Source material »
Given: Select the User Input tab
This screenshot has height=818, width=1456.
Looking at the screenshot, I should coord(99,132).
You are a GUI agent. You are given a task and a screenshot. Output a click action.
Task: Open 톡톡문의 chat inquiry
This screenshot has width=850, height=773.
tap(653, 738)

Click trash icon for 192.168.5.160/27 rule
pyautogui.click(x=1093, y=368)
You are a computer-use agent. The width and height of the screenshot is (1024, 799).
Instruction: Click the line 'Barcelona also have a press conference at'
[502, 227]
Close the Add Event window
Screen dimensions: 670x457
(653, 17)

---

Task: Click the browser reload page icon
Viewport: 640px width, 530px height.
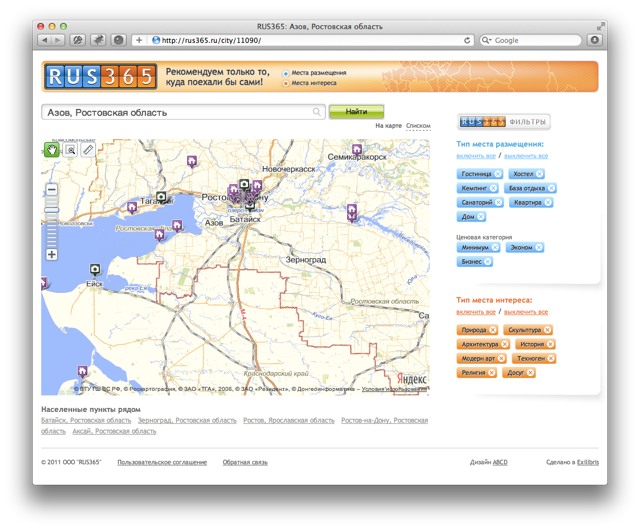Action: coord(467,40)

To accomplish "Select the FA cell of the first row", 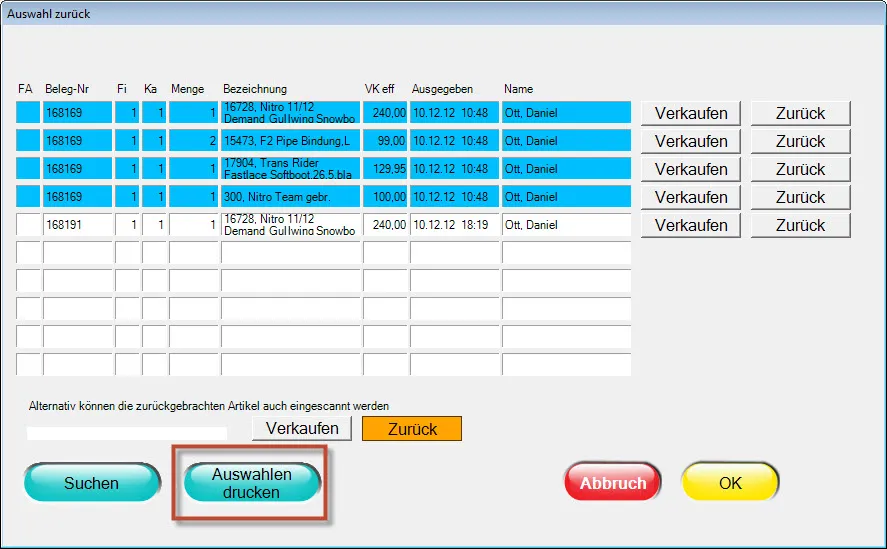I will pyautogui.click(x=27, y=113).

Work item » Please show every line of the entries above that contains the word "agent".

Answer box »
You are a GUI agent. You are given a task and a screenshot. Output a click action.
You are a computer-use agent. The width and height of the screenshot is (1024, 799).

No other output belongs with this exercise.